Data shown:
Content starts

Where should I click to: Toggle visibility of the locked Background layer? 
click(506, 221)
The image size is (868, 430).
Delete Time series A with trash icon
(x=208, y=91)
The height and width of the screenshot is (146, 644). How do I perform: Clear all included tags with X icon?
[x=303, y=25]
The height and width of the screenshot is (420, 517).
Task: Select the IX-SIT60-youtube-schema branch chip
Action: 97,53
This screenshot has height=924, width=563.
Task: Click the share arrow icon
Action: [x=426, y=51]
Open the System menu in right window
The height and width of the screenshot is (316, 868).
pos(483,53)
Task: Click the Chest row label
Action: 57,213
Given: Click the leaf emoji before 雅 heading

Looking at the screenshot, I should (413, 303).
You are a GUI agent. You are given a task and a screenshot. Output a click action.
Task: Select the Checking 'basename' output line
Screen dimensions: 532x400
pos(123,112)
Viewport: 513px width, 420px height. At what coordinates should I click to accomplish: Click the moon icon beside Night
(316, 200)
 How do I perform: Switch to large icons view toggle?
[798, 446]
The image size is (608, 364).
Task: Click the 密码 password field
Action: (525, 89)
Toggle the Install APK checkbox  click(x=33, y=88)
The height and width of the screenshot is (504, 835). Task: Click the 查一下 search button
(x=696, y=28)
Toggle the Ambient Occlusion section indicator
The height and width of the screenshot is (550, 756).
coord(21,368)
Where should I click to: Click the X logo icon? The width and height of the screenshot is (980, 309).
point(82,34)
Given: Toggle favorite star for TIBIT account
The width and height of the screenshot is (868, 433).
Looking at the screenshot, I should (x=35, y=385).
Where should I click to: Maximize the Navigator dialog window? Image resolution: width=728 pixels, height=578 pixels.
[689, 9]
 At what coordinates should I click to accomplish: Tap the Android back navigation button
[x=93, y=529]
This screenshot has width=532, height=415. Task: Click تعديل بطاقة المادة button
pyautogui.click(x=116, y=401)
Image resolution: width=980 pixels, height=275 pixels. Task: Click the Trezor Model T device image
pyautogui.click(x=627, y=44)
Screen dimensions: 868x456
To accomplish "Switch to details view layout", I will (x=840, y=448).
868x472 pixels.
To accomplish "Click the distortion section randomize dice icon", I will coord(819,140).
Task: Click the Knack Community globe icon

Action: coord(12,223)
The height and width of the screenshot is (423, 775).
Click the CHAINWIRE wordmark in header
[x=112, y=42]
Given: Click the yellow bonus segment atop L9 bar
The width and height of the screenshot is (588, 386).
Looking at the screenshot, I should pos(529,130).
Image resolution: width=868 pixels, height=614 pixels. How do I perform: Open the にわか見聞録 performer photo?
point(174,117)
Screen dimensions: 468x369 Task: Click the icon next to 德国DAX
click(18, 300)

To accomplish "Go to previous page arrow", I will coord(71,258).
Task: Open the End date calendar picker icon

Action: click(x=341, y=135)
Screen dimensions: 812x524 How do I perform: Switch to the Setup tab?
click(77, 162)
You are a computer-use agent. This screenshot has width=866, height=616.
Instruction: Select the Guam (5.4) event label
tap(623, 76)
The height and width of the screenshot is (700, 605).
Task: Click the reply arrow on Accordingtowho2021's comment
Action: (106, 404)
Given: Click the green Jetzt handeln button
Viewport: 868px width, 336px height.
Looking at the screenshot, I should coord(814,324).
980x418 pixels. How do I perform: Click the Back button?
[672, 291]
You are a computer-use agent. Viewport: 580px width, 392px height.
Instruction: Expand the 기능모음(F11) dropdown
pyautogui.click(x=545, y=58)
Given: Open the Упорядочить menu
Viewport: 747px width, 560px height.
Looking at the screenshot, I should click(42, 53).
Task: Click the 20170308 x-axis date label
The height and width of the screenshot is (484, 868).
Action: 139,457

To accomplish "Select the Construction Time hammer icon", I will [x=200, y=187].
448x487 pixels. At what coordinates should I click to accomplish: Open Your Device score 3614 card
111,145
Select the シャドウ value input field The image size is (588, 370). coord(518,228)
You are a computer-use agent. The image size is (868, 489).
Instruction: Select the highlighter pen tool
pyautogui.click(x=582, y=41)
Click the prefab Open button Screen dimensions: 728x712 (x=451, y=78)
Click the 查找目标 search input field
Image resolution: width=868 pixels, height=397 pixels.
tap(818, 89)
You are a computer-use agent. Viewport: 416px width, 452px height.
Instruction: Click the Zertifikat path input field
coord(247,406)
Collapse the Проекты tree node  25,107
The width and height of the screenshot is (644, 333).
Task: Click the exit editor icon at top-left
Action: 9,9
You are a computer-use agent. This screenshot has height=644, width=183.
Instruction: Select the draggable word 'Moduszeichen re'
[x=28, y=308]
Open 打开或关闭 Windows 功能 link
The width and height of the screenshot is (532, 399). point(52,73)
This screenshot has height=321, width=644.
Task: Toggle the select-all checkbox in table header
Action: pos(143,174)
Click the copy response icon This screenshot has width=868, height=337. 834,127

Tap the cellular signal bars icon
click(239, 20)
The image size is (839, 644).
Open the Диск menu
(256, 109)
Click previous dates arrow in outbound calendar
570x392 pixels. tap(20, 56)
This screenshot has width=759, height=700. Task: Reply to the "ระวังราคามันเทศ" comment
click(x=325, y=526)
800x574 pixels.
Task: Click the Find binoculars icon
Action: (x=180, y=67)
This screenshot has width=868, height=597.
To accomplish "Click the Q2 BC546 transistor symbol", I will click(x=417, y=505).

Content ends

An exact reproduction of all the records is needed.

Your solution:
Where should I click to: Toggle visibility of the locked Background layer? 
click(506, 221)
The image size is (868, 430).
Delete Time series A with trash icon
(x=208, y=91)
The height and width of the screenshot is (146, 644). How do I perform: Clear all included tags with X icon?
[x=303, y=25]
The height and width of the screenshot is (420, 517).
Task: Select the IX-SIT60-youtube-schema branch chip
Action: 97,53
This screenshot has height=924, width=563.
Task: Click the share arrow icon
Action: [x=426, y=51]
Open the System menu in right window
The height and width of the screenshot is (316, 868).
pos(483,53)
Task: Click the Chest row label
Action: 57,213
Given: Click the leaf emoji before 雅 heading

Looking at the screenshot, I should (413, 303).
You are a GUI agent. You are given a task and a screenshot. Output a click action.
Task: Select the Checking 'basename' output line
Screen dimensions: 532x400
pos(123,112)
Viewport: 513px width, 420px height. At what coordinates should I click to accomplish: Click the moon icon beside Night
(316, 200)
 How do I perform: Switch to large icons view toggle?
[798, 446]
The image size is (608, 364).
Task: Click the 密码 password field
Action: (525, 89)
Toggle the Install APK checkbox  click(x=33, y=88)
The height and width of the screenshot is (504, 835). Task: Click the 查一下 search button
(x=696, y=28)
Toggle the Ambient Occlusion section indicator
The height and width of the screenshot is (550, 756).
coord(21,368)
Where should I click to: Click the X logo icon? The width and height of the screenshot is (980, 309).
point(82,34)
Given: Toggle favorite star for TIBIT account
The width and height of the screenshot is (868, 433).
Looking at the screenshot, I should (x=35, y=385).
Where should I click to: Maximize the Navigator dialog window? Image resolution: width=728 pixels, height=578 pixels.
[689, 9]
 At what coordinates should I click to accomplish: Tap the Android back navigation button
[x=93, y=529]
This screenshot has width=532, height=415. Task: Click تعديل بطاقة المادة button
pyautogui.click(x=116, y=401)
Image resolution: width=980 pixels, height=275 pixels. Task: Click the Trezor Model T device image
pyautogui.click(x=627, y=44)
Screen dimensions: 868x456
To accomplish "Switch to details view layout", I will (x=840, y=448).
868x472 pixels.
To accomplish "Click the distortion section randomize dice icon", I will coord(819,140).
Task: Click the Knack Community globe icon

Action: coord(12,223)
The height and width of the screenshot is (423, 775).
Click the CHAINWIRE wordmark in header
[x=112, y=42]
Given: Click the yellow bonus segment atop L9 bar
The width and height of the screenshot is (588, 386).
Looking at the screenshot, I should pos(529,130).
Image resolution: width=868 pixels, height=614 pixels. How do I perform: Open the にわか見聞録 performer photo?
point(174,117)
Screen dimensions: 468x369 Task: Click the icon next to 德国DAX
click(18, 300)

To accomplish "Go to previous page arrow", I will coord(71,258).
Task: Open the End date calendar picker icon

Action: click(x=341, y=135)
Screen dimensions: 812x524 How do I perform: Switch to the Setup tab?
click(77, 162)
You are a computer-use agent. This screenshot has width=866, height=616.
Instruction: Select the Guam (5.4) event label
tap(623, 76)
The height and width of the screenshot is (700, 605).
Task: Click the reply arrow on Accordingtowho2021's comment
Action: (106, 404)
Given: Click the green Jetzt handeln button
Viewport: 868px width, 336px height.
Looking at the screenshot, I should coord(814,324).
980x418 pixels. How do I perform: Click the Back button?
[672, 291]
You are a computer-use agent. Viewport: 580px width, 392px height.
Instruction: Expand the 기능모음(F11) dropdown
pyautogui.click(x=545, y=58)
Given: Open the Упорядочить menu
Viewport: 747px width, 560px height.
Looking at the screenshot, I should click(42, 53).
Task: Click the 20170308 x-axis date label
The height and width of the screenshot is (484, 868).
Action: 139,457

To accomplish "Select the Construction Time hammer icon", I will [x=200, y=187].
448x487 pixels. At what coordinates should I click to accomplish: Open Your Device score 3614 card
111,145
Select the シャドウ value input field The image size is (588, 370). coord(518,228)
You are a computer-use agent. The image size is (868, 489).
Instruction: Select the highlighter pen tool
pyautogui.click(x=582, y=41)
Click the prefab Open button Screen dimensions: 728x712 (x=451, y=78)
Click the 查找目标 search input field
Image resolution: width=868 pixels, height=397 pixels.
tap(818, 89)
You are a computer-use agent. Viewport: 416px width, 452px height.
Instruction: Click the Zertifikat path input field
coord(247,406)
Collapse the Проекты tree node  25,107
The width and height of the screenshot is (644, 333).
Task: Click the exit editor icon at top-left
Action: 9,9
You are a computer-use agent. This screenshot has height=644, width=183.
Instruction: Select the draggable word 'Moduszeichen re'
[x=28, y=308]
Open 打开或关闭 Windows 功能 link
The width and height of the screenshot is (532, 399). point(52,73)
This screenshot has height=321, width=644.
Task: Toggle the select-all checkbox in table header
Action: pos(143,174)
Click the copy response icon This screenshot has width=868, height=337. 834,127

Tap the cellular signal bars icon
click(239, 20)
The image size is (839, 644).
Open the Диск menu
(256, 109)
Click previous dates arrow in outbound calendar
570x392 pixels. tap(20, 56)
This screenshot has width=759, height=700. Task: Reply to the "ระวังราคามันเทศ" comment
click(x=325, y=526)
800x574 pixels.
Task: Click the Find binoculars icon
Action: (x=180, y=67)
This screenshot has width=868, height=597.
To accomplish "Click the Q2 BC546 transistor symbol", I will click(x=417, y=505).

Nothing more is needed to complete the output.